Luego solté un magnífico eructo, me llevé la mano a la boca e hinché los carrillos hasta que la piel se volvió brillante. El mayordomo emitió un breve grito y retrocedió para evitar la contaminación de sus babuchas con cuentas adornadas a mano.
—¡Repugnante! ¡Vete de aquí! —Me alejé renqueando. Detrás de mí, el mayordomo añadió —: Hay días en que apenas si puedo resistirlo.
Me habían expulsado de la cocina, de modo que pasé el resto del día tendido en mi jergón de paja, excitado ante lo que me esperaba esa noche. Daba igual. Me hubiese resultado imposible concentrarme en los puerros y las cebolletas en vísperas de mi cita con Francesca.

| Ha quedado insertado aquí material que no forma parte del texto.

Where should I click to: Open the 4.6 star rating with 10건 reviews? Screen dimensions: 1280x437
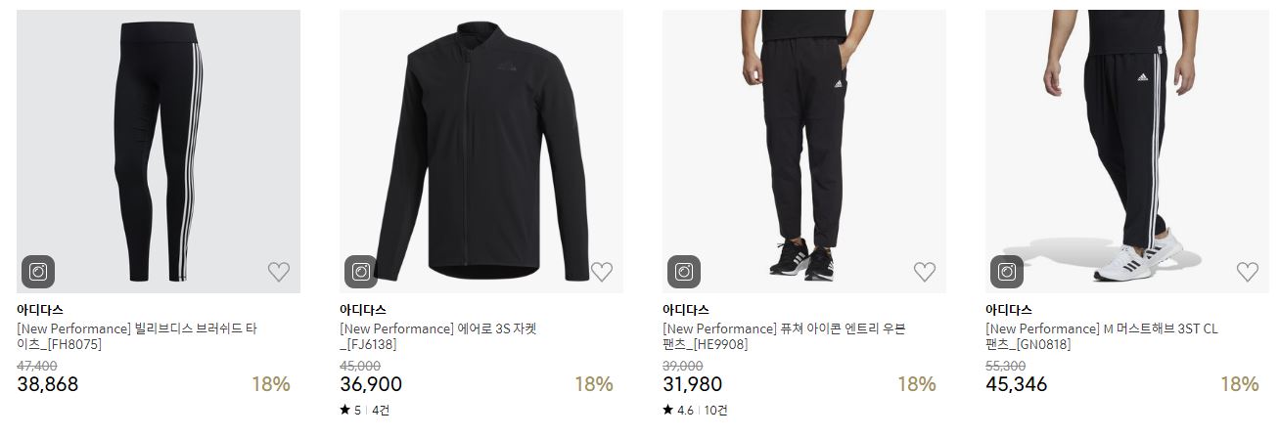pos(695,411)
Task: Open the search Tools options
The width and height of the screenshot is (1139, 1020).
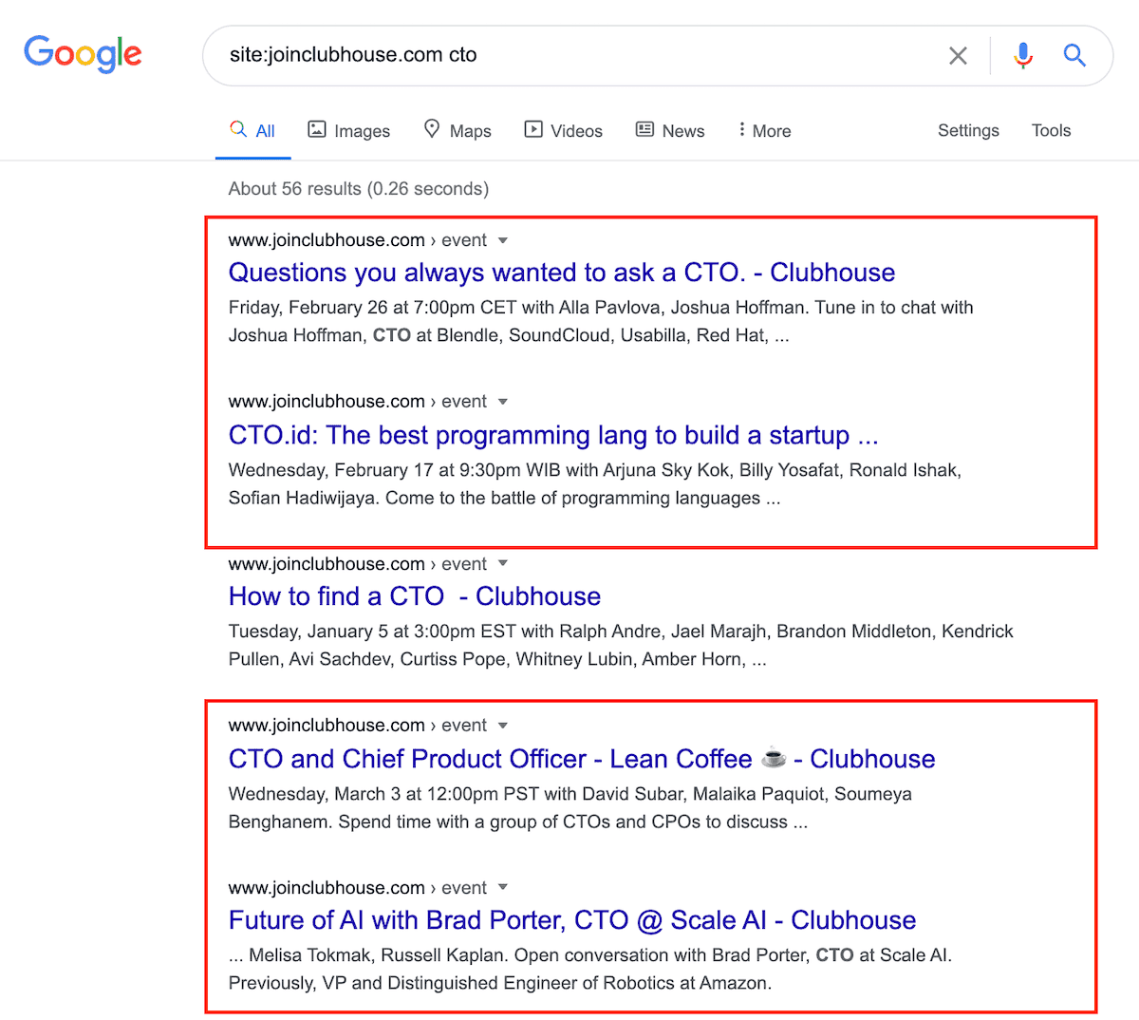Action: (1051, 130)
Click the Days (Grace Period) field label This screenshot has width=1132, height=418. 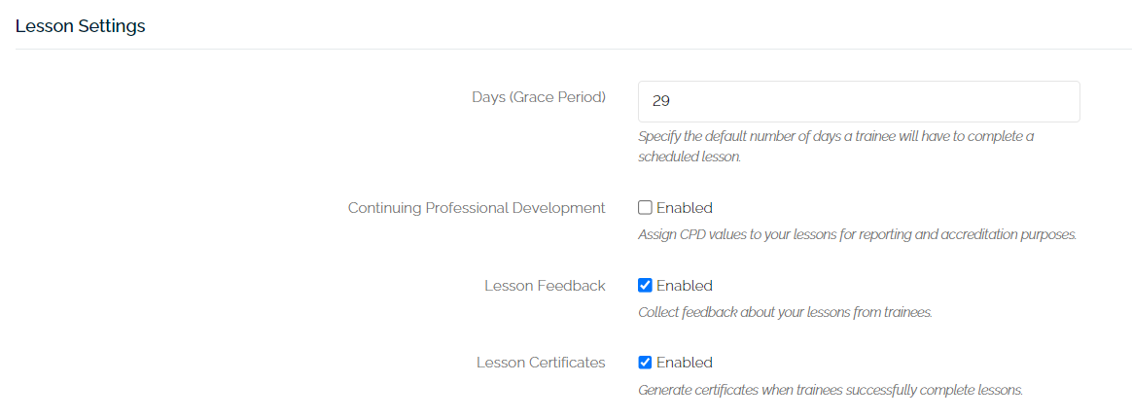538,97
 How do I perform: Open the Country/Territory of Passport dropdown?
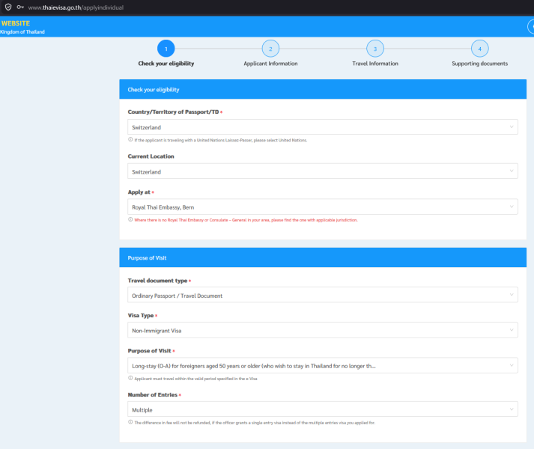323,127
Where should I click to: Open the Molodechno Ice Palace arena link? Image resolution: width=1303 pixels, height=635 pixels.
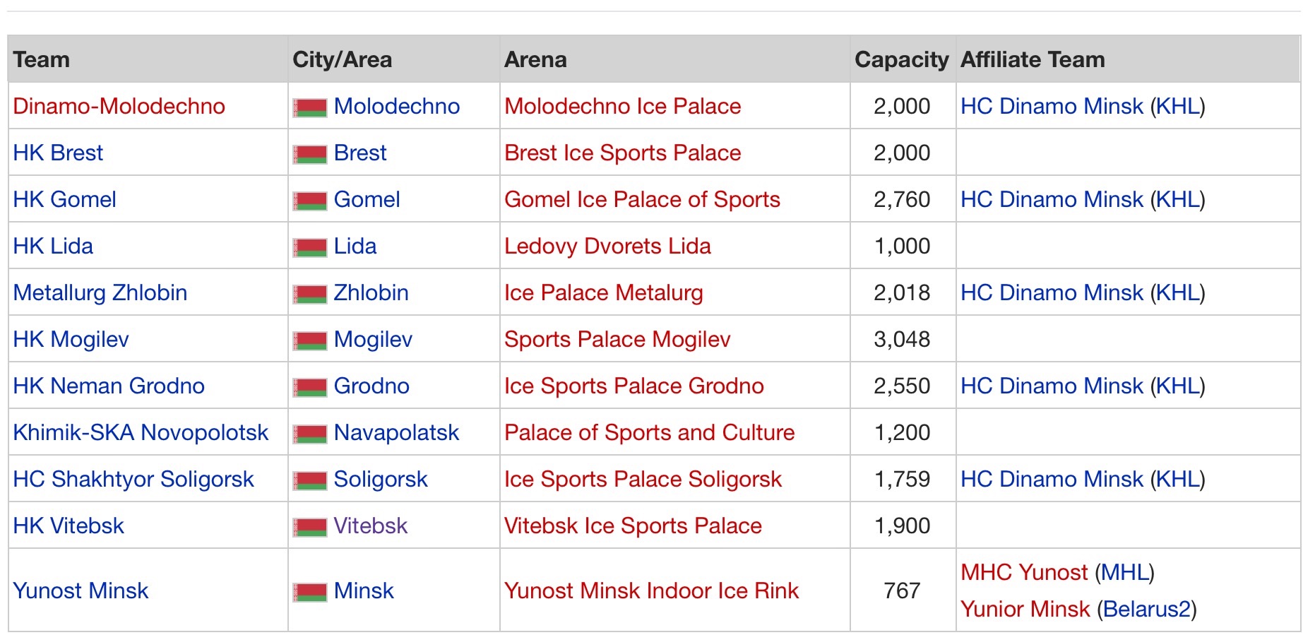623,106
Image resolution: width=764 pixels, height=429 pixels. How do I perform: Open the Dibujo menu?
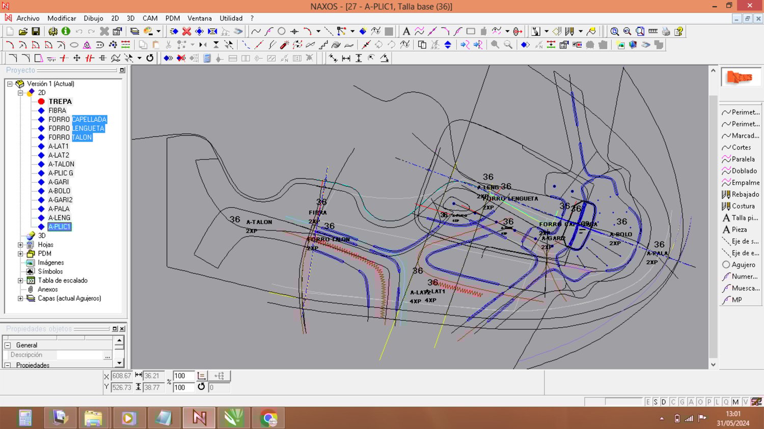click(93, 18)
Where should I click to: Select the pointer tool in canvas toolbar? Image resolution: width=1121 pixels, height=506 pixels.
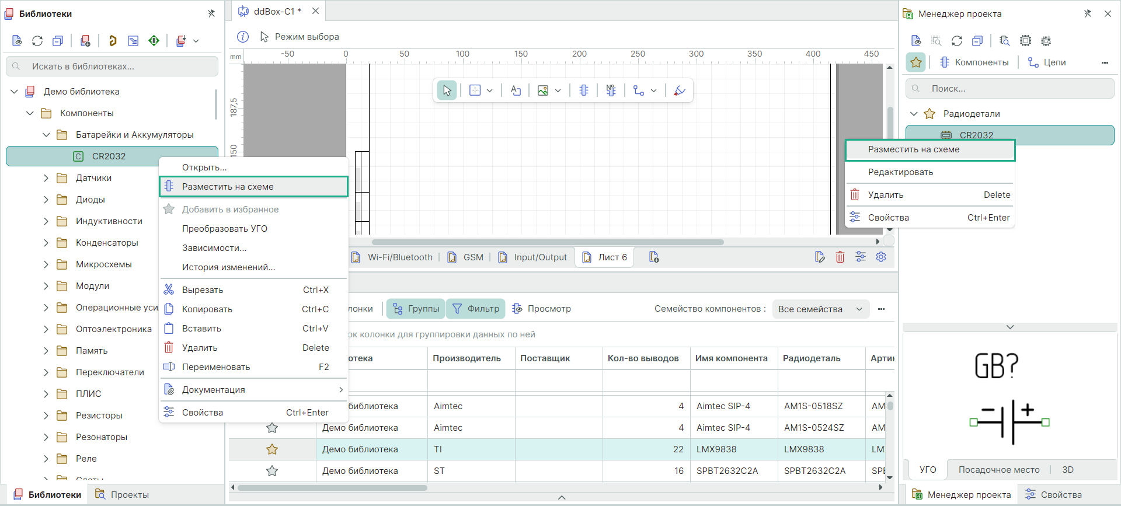pos(447,90)
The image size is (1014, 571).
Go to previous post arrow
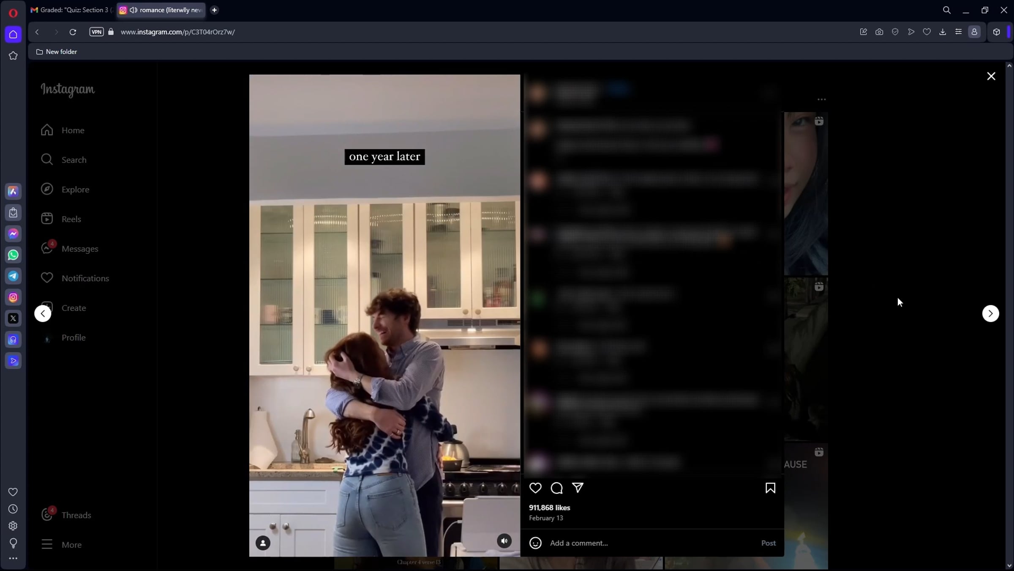click(43, 313)
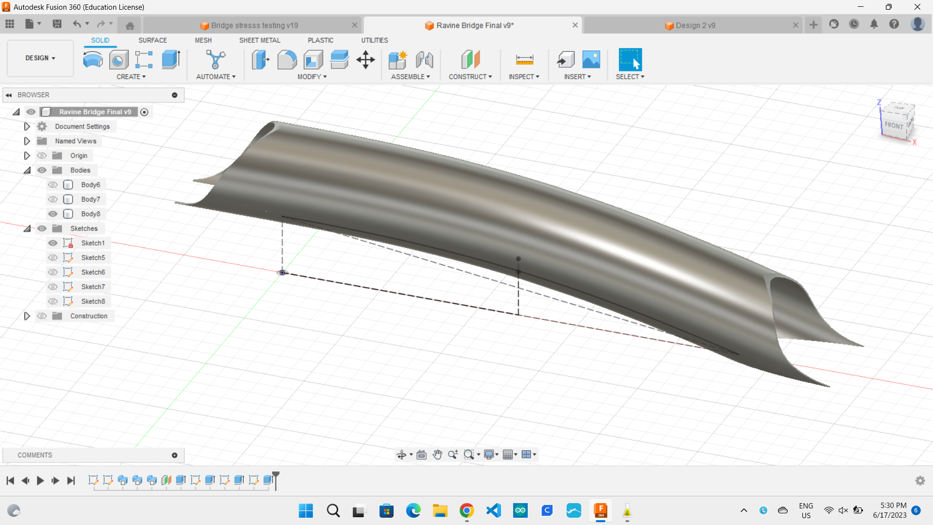Toggle visibility of Sketch7

[52, 286]
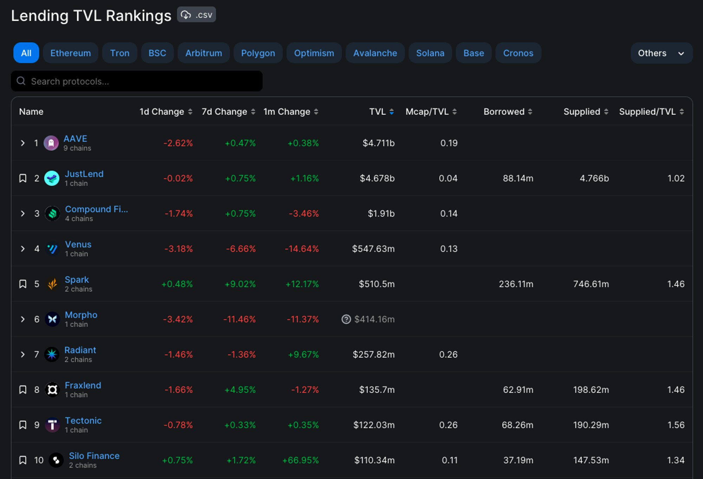Bookmark the JustLend protocol
Screen dimensions: 703x479
(23, 178)
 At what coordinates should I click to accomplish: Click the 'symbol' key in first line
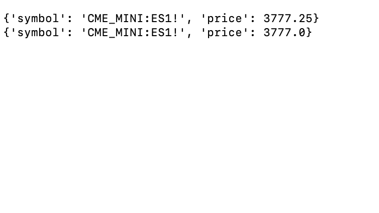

Miré a través de la ventana alta y vi cómo la luz del alféizar cambiaba del brillo de la tarde a la penumbra crepuscular y al resplandor de la luna. Marrone, la Tierra se movía lentamente ese día. Por fin, los criados agotados llegaron al dormitorio común y yo levanté las rodillas hasta el pecho y emití un eructo ocasional para causar efecto. Nadie me molestó y, poco antes de la medianoche, me escabullí fuera del palacio.